# Cruel Shoes



## teekin (Jan 30, 2010)

*A Joke or Two *

A young blonde was on vacation in the depths of Louisiana.
She wanted a pair of genuine alligator shoes in the worst way, but was very reluctant to pay the high prices the local vendors were asking.
After becoming very frustrated, the blonde shouted, "Maybe I'll just go out and catch my own alligator so I can get a pair of shoes at a reasonable price!"
The shopkeeper said, "By all means, be my guest. Maybe you'll catch yourself a big one!"
Determined, the blonde turned and headed for the swamps, set on catching herself an alligator.
Later in the day, the shopkeeper was driving home when he spotted the young woman standing waist deep in the water, shotgun in hand.
Just then, he saw a huge 9 foot alligator swimming quickly toward her. She took aim, killed the creature and with a great deal of effort hauled it on to the swamp bank. Laying nearby were several more of the dead creatures.

## Problems
A. Answer these from the alligator shoe joke, one line each, marked (i), (ii), (iii):
(i) In what state was the blonde on vacation?
(ii) What was she holding when the shopkeeper spotted her in the water?
(iii) How long was the alligator swimming toward her?
B. In the alligator shoe joke, list each thing the blonde does in the sentence that begins "She took aim".
C. Carry on the alligator shoe joke from its final sentence.

## Information provided
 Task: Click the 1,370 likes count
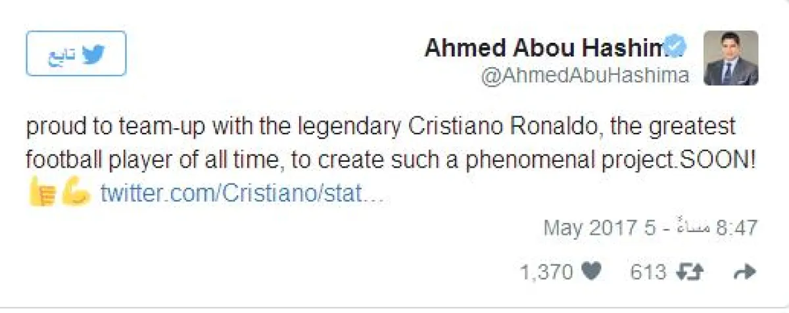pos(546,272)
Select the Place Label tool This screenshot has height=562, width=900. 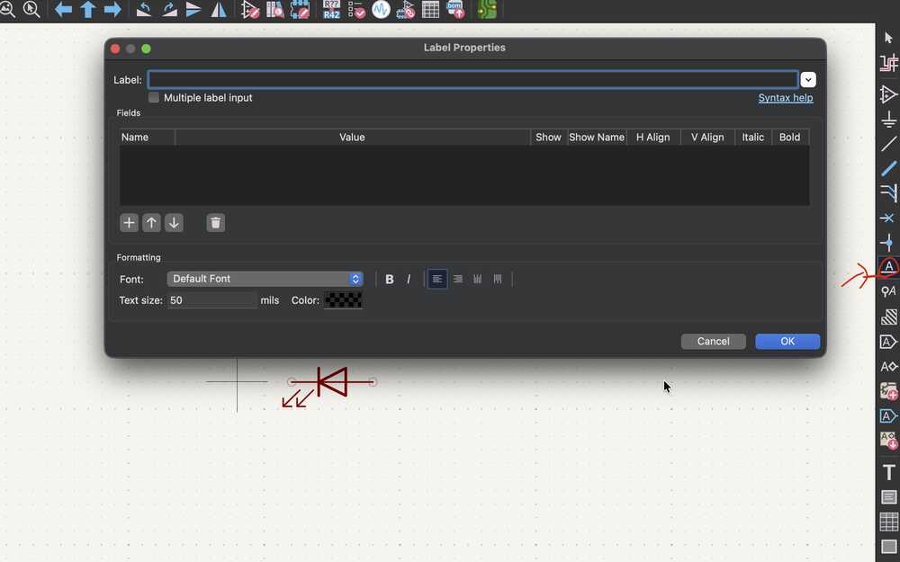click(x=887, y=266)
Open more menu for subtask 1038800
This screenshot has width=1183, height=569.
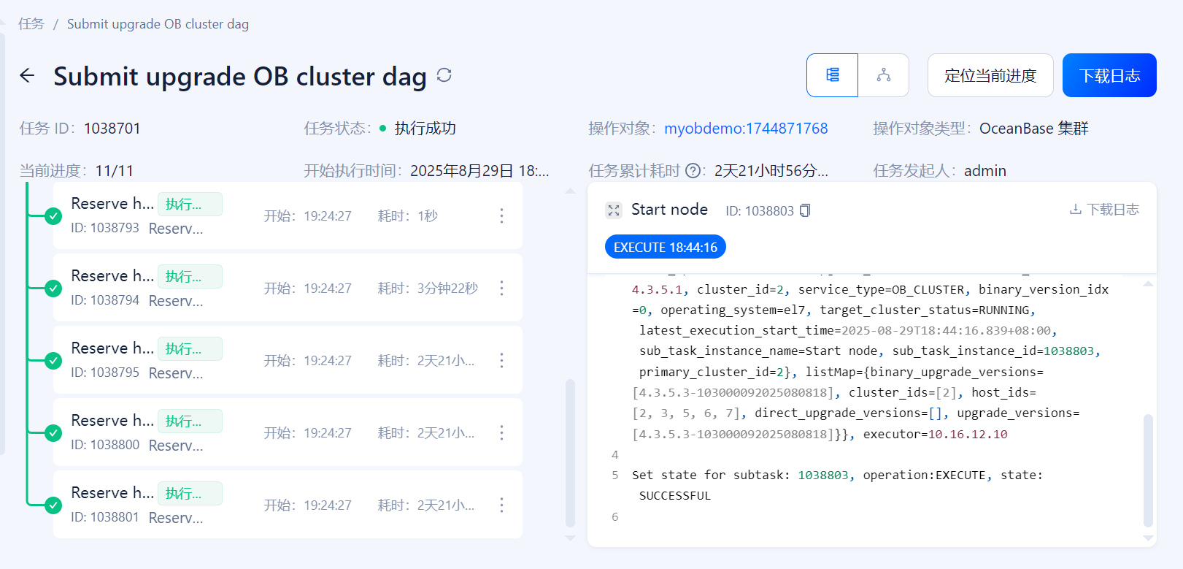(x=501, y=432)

--

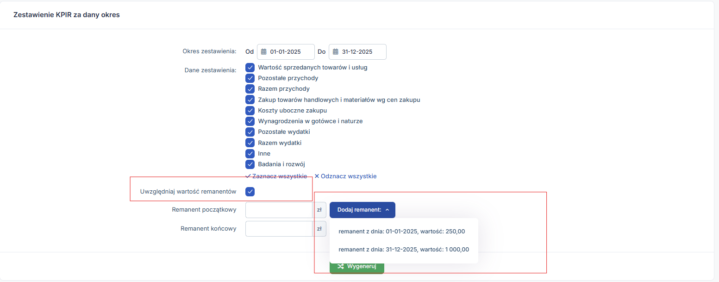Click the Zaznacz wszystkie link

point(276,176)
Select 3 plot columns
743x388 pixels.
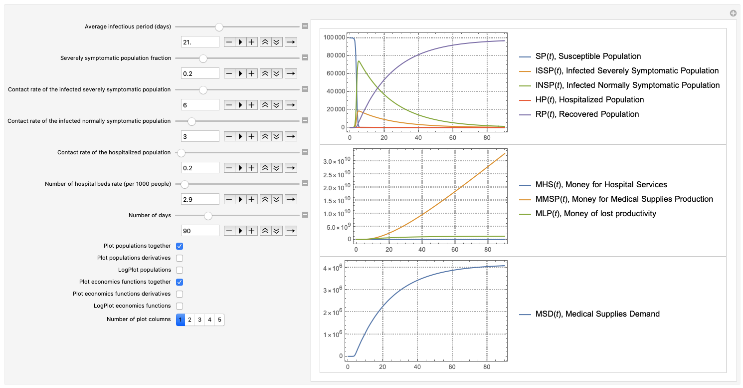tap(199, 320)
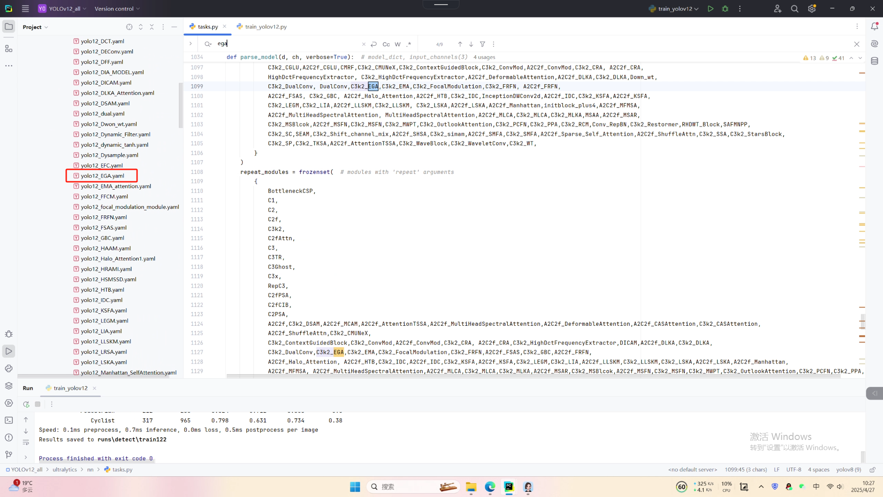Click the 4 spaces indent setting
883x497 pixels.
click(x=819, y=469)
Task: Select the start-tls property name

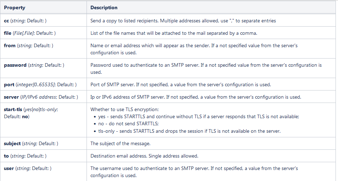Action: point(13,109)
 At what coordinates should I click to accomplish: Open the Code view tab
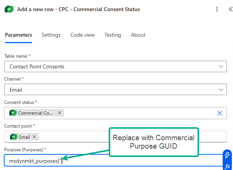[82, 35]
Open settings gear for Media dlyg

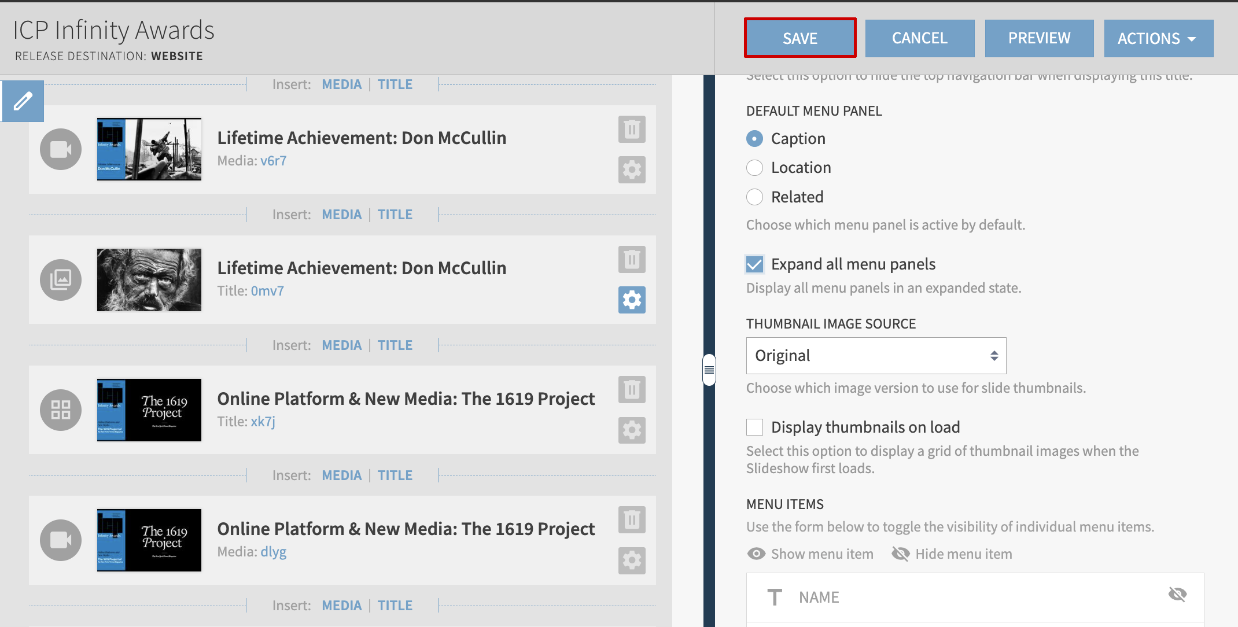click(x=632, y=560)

## Results for the exercise
A.
(i) Louisiana
(ii) A shotgun
(iii) 9 feet

B.
- Took aim
- Killed the creature
- Hauled it onto the swamp bank, with a great deal of effort

C.
The shopkeeper watched in amazement. Just then the blonde flipped the alligator on its back and, frustrated, shouts out,
"Damn it, this one isn't wearing any shoes either!

lori


----------



## Jade Tigress (Jan 30, 2010)

:rofl:


----------



## MA-Caver (Jan 30, 2010)

Poor widdle gators.


----------



## Tames D (Jan 30, 2010)




----------



## KELLYG (Feb 1, 2010)




----------



## Brian R. VanCise (Feb 1, 2010)




----------



## terryl965 (Feb 1, 2010)




----------



## Jade Tigress (Feb 2, 2010)

MA-Caver said:


> Poor widdle gators.



Poor woman! She still needs the shoes! LOL!


----------



## David43515 (Feb 2, 2010)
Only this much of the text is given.